▶ [Task description]: Restate the last part of the records below word for word, beginning at the line with "You are a computer-use agent." and ending at the final line.

▶ [Exercise material]:
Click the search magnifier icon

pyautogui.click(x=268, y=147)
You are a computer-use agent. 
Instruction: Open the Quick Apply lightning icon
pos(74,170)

▶ [Task response]:
You are a computer-use agent. 
Instruction: Open the Quick Apply lightning icon
pos(74,170)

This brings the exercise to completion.